:: Supplied passage ::
◆ ◆ ◆ ◆

Fred Smithers joined the Canadian Hydrographic Service in 1940 as a cartographer, the first such position on the Pacific coast. He was hired by H.D. Parizeau who was Regional Hydrographer at the time. Training was on the job and Fred learned "the trade" under the supervision of Parizeau and later R.B. Young. Unlike today's compilers and cartographers, Fred went to sea with the survey party and was expected to generally assist in the survey in addition to his draughting duties. He reminisced about one typical day which encompassed assisting in the erection of a tide pole, doing some draughting, practicing lettering and ended up washing out the chart room! He retired in June 1978 as Regional Chart Superintendent, (Pacific Region).
Source: Lighthouse, Nov. 1978, p. 27.

• 1940 - appointed as Student Draftsman, Victoria Office.
• 1945-47 - Chart Distribution, Pacific office.
• 1945 - tidal survey, Seymour Narrows.
1973 - Regional Chart Superintendent, Pacific Region
June 1978 - Retired from the Hydrographic Service

Published in the Victoria Times-Colonist on Jan 4, 2007:

Born 2 Sept 1923 in Vancouver, BC.
Died 30 Dec 2006
Went to school in West Vancouver. During the war worked for Boeing Aircraft in Vancouver. Moved to Victoria in 1945. He worked for the Canadian Hydrographic Service for 38 years before retiring as regional chart superintendent. 


Commander Morris H. Smyth, R.N.

• "Maurice" in Thompson, Men & Meridians, Vol. 2
• 1898-1900 - Officer in Charge HMS EGERIA
• 1898 - surveyed Baynes Sound.
• 1898 – surveyed for a Pacific cable
• 1899 - Nanaimo Harbour survey (chart BA 573)

Lieut. S.K. Smyth

• 1906 – surveyed Port Simpson, under Learmonth (chart BA3678) 

Capt. Donald Morrison Snelgrove, O.B.E.

1896- 1965

Born in St. John's, Newfoundland, February 1896, Captain Donald Morrison Snelgrove had his first introduction to hydrographic surveying in 1912 when he shipped as a cabin-boy on the Admiralty vessel Ellinor, Capt. J.W.F. Combe, R.N., in command.  This survey incidentally was the last Admiralty charting in Canadian Waters prior to World War 1.

◆ ◆ ◆ ◆

:: Exercise description ::
Repeat word for word the portion of the hydrographer profiles between "Died 30 Dec" and "surveyed Baynes Sound.", inclusive.

◆ ◆ ◆ ◆

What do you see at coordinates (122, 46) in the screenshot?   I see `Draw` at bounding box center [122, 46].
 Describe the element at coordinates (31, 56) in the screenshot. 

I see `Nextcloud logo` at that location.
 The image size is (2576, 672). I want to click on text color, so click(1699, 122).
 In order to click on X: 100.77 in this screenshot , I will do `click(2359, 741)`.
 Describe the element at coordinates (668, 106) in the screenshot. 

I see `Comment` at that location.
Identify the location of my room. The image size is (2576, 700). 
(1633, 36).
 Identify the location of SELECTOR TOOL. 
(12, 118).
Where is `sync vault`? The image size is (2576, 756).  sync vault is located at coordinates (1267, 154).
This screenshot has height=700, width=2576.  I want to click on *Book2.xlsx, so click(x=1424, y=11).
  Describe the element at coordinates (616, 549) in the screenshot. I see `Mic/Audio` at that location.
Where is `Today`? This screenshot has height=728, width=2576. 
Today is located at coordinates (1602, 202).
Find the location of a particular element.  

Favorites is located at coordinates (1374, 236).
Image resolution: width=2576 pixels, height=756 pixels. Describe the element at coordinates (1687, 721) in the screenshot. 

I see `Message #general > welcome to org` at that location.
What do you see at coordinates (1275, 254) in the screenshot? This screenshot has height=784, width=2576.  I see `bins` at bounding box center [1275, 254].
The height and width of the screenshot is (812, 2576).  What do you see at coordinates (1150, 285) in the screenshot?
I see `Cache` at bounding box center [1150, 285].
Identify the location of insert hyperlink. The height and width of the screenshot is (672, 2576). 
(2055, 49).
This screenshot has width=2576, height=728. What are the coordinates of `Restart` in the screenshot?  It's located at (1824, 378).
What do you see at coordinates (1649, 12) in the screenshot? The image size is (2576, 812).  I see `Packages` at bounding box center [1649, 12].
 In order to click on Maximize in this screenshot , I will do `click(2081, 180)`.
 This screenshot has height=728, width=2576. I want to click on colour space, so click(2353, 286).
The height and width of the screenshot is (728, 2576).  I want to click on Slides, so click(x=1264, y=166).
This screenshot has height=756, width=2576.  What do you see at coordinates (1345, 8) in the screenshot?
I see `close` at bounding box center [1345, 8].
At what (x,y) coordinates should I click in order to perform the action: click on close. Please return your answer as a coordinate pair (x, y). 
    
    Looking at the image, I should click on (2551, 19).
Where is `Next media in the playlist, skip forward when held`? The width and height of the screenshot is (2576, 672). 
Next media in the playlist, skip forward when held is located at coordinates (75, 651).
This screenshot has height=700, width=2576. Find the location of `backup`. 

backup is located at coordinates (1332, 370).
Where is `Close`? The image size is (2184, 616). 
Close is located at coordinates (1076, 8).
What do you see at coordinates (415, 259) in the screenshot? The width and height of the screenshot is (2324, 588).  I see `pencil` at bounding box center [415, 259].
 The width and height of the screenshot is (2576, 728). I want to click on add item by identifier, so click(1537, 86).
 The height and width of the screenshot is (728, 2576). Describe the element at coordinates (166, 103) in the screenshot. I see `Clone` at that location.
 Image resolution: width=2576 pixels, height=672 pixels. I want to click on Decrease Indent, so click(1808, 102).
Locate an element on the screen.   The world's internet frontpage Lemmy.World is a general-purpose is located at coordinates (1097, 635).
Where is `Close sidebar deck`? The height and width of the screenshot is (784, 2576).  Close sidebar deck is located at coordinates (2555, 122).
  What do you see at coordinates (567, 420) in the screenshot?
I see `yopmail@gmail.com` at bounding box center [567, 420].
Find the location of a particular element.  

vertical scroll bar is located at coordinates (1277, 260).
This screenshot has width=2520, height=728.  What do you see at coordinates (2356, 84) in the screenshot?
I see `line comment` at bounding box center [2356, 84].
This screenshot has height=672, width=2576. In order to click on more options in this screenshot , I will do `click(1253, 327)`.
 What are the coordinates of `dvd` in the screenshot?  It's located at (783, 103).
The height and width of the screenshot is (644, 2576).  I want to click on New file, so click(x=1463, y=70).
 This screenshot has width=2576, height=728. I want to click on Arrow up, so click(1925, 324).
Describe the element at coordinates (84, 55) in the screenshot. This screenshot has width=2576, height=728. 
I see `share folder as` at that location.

◆ ◆ ◆ ◆

:: Answer to this problem ::
Died 30 Dec 2006
Went to school in West Vancouver. During the war worked for Boeing Aircraft in Vancouver. Moved to Victoria in 1945. He worked for the Canadian Hydrographic Service for 38 years before retiring as regional chart superintendent. 


Commander Morris H. Smyth, R.N.

• "Maurice" in Thompson, Men & Meridians, Vol. 2
• 1898-1900 - Officer in Charge HMS EGERIA
• 1898 - surveyed Baynes Sound.